Thursday, August 06, 2009

Meet the new boss.

Good Morning: Meet "Bud". He's about five years old, almost that many pounds and as ferocious as a wolverine, in a five pound ratdog sortaway. His full-time attendant is down for a couple of weeks, recovering from cataract surgery. Since she can't bend over until after her follow-up with the opthalmologist, caring for Bud was out of the question. As aesocial as Bud is with other dogs and some people, I don't think he would have done well at the kennel. He and I went to a concert at the park last night and had to come back home as he was being very disruptive. What the hell, he's a dog, he's gonna act like one I guess. If he was mine, I would train his bad habits out, if possible. Then again, the look he gave me when I had to "dominate" him to get him to stop barking was "Hey, see how much you like it if you go to sleep a guy and wake up without no balls!". He's a lot like a toddler. As long as he can see what's going on around him, he's a lot happier.
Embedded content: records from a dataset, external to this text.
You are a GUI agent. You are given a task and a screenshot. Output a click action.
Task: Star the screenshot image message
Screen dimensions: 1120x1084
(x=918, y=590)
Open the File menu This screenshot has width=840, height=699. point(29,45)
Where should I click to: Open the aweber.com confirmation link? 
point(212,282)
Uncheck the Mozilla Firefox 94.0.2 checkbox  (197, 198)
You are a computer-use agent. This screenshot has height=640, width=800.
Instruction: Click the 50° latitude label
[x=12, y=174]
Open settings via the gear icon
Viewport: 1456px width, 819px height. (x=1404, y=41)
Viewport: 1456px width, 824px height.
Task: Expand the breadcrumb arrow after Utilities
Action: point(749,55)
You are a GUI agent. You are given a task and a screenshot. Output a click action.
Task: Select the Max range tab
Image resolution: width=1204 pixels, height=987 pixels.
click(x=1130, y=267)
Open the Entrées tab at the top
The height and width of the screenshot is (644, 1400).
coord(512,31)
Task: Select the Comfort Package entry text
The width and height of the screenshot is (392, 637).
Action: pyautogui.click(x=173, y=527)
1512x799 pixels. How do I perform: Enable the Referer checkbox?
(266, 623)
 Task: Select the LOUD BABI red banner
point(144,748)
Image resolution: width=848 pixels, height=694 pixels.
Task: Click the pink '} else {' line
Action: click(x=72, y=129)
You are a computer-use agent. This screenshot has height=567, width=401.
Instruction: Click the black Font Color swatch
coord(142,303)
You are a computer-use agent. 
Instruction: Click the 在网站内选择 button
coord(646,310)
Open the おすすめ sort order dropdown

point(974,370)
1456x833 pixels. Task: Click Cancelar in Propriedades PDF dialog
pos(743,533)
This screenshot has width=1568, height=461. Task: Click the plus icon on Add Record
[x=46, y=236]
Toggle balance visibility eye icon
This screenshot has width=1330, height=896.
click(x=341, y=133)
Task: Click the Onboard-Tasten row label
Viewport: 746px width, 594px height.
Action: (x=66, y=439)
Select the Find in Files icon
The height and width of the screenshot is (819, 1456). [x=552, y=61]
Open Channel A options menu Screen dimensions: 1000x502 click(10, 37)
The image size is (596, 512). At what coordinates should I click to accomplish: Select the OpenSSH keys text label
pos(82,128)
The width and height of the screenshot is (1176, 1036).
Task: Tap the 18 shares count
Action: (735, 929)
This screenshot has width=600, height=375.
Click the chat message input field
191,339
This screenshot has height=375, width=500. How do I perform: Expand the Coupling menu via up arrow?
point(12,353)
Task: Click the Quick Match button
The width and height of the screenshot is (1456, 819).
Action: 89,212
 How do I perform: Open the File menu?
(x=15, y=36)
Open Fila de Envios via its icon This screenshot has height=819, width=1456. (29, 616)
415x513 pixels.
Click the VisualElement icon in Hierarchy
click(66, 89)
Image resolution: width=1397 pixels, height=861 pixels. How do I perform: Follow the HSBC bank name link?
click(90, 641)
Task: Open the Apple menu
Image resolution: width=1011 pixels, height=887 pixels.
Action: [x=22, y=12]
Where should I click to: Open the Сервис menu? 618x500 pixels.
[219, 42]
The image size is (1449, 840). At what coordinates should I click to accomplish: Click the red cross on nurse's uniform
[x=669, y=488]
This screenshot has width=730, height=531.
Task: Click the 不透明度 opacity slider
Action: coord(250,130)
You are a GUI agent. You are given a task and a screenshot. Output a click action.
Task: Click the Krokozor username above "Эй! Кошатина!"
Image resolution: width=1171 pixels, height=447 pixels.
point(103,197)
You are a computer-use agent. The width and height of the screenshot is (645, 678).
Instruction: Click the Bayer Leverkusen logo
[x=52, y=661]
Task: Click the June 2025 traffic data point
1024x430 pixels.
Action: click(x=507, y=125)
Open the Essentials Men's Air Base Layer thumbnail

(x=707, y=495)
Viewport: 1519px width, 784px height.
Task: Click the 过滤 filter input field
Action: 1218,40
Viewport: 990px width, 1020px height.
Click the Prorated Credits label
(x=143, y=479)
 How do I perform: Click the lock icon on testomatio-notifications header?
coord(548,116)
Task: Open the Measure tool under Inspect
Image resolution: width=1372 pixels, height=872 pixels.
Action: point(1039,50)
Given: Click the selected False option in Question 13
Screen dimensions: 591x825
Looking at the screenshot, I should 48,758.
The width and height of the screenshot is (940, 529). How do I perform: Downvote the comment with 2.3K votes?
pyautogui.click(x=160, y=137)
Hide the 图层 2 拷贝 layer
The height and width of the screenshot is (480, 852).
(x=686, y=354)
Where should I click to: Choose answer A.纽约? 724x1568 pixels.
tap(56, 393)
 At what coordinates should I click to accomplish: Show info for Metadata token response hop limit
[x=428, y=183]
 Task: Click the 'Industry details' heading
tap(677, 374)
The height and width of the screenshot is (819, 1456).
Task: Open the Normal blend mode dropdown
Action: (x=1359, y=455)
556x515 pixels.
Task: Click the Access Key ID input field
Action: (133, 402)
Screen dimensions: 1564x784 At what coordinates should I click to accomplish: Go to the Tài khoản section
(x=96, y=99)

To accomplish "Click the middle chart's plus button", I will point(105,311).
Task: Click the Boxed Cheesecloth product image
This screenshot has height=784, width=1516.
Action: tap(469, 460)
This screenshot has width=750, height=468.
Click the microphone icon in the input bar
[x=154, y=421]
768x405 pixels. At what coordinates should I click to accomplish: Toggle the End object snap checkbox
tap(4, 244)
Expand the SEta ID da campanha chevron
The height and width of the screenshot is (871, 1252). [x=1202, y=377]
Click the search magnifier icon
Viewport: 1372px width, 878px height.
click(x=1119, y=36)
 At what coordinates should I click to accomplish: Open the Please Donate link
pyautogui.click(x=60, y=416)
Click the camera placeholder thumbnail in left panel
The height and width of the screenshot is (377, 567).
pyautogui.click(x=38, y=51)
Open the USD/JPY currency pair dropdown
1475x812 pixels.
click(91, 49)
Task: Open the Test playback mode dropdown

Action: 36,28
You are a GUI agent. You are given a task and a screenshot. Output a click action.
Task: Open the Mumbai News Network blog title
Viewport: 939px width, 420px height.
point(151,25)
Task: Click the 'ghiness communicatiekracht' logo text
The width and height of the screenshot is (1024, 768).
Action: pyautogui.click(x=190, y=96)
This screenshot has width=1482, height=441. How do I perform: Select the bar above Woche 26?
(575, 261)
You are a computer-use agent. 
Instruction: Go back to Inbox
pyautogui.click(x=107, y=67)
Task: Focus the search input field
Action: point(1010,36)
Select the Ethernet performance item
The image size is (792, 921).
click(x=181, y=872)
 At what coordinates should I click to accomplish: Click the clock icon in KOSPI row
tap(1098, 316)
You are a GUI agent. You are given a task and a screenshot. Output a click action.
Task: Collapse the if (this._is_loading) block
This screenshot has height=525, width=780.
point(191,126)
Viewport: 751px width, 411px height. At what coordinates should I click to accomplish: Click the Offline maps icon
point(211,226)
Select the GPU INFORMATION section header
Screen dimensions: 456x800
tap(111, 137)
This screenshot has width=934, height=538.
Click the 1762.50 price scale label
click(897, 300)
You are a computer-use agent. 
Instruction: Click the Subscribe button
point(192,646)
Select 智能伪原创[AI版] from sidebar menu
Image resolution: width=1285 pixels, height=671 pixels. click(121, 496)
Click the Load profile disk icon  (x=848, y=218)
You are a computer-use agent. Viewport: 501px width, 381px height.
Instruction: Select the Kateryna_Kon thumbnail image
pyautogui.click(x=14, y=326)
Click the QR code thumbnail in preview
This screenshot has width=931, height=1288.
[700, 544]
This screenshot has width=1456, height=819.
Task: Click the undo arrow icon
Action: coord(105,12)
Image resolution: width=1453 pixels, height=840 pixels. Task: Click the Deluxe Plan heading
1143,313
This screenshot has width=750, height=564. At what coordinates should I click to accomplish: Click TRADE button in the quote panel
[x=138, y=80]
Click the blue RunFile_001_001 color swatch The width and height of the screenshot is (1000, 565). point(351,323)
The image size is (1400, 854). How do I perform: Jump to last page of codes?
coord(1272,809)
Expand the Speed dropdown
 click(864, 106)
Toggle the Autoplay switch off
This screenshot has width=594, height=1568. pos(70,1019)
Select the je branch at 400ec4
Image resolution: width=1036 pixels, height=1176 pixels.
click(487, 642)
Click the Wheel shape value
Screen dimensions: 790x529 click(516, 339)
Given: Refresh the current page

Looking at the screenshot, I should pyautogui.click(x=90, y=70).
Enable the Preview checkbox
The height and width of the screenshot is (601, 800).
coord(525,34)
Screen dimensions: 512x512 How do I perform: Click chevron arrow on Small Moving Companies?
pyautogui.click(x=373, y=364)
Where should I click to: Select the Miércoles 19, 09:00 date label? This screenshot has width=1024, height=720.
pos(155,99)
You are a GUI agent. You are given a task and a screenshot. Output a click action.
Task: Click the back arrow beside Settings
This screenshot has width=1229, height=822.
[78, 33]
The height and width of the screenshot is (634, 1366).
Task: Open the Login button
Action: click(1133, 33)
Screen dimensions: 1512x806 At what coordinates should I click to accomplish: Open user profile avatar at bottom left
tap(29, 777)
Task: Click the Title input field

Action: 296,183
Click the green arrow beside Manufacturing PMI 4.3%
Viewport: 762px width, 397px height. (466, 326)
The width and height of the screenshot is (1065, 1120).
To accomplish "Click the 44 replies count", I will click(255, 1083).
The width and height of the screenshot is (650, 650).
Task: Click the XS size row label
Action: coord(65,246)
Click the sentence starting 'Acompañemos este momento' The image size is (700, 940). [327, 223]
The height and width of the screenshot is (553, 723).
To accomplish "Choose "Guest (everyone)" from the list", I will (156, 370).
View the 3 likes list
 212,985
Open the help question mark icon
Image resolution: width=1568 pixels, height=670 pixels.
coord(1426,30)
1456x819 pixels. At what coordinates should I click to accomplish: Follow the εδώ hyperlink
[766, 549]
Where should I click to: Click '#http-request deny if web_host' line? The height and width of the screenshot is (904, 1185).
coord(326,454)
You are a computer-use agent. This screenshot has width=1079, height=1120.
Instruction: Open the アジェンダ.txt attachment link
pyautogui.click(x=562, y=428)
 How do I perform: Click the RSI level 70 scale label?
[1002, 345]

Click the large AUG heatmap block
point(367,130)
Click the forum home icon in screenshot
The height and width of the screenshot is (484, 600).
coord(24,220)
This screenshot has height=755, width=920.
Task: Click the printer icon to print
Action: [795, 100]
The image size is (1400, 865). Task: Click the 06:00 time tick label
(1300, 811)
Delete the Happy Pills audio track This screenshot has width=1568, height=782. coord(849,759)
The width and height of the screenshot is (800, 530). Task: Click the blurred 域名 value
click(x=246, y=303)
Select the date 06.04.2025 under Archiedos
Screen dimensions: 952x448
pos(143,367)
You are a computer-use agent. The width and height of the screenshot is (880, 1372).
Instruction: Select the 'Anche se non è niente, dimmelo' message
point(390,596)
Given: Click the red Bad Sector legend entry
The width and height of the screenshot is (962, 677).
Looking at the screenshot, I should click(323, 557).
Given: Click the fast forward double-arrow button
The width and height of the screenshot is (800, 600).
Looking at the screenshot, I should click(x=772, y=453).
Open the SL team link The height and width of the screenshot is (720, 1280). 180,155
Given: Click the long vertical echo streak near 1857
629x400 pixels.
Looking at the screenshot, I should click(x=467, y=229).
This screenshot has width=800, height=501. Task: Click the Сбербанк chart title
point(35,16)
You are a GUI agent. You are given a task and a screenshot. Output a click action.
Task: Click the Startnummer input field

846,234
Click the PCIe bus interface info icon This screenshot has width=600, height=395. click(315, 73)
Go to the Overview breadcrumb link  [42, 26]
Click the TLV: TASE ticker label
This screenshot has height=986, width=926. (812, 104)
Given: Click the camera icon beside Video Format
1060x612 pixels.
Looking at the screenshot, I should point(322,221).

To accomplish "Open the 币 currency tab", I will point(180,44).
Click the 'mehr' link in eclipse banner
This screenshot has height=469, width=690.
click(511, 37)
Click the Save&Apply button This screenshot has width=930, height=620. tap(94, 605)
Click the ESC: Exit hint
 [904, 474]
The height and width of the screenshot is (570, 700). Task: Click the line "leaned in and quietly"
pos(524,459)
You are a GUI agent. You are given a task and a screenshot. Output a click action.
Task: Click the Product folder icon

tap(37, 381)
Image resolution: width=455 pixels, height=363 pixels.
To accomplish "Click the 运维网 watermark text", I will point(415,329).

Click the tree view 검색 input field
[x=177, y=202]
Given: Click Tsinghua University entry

So, I put his little bed on a bench that gets him about my level when I'm working on the computer and I try to keep track of him when I'm using power tools. He has "food issues", as in he won't eat most of his dogfood. S'okay. I made some grilled chiken with steamed broccoli and brown rice and mashed some up for him. He went to the bottom of the bowl on that one! I'm actually hoping my two weeks with Bud will convince me that I should not have a dog around the house or that I should. Either way, he's having some fun and wondering who the hell the strange "mom" is. UPDATE: Bud no longer has any food, pooping, chasing the ball, barking for no apparent reason, chasing the ball, honking the squeeze toy, chasing the ball and chasing the squeeze toy issues. I on the other hand have taken to laying in the corner on my people pad and snorting from time to time and licking my--oh, never mind. We're fine!!

3 comments:

Dave von Ebers said...

Demo,

I don’t believe in much, but I do believe in this: There’s no such thing as a bad dog.

democommie said...

Dave von Ebers:

Oh, he's not bad, just a little nuts. I think if somebody cut my balls off, I'd be a little crazy myself!

No Blood for Hubris said...

Sounds like you're doing great. Love that chicken and broccoli.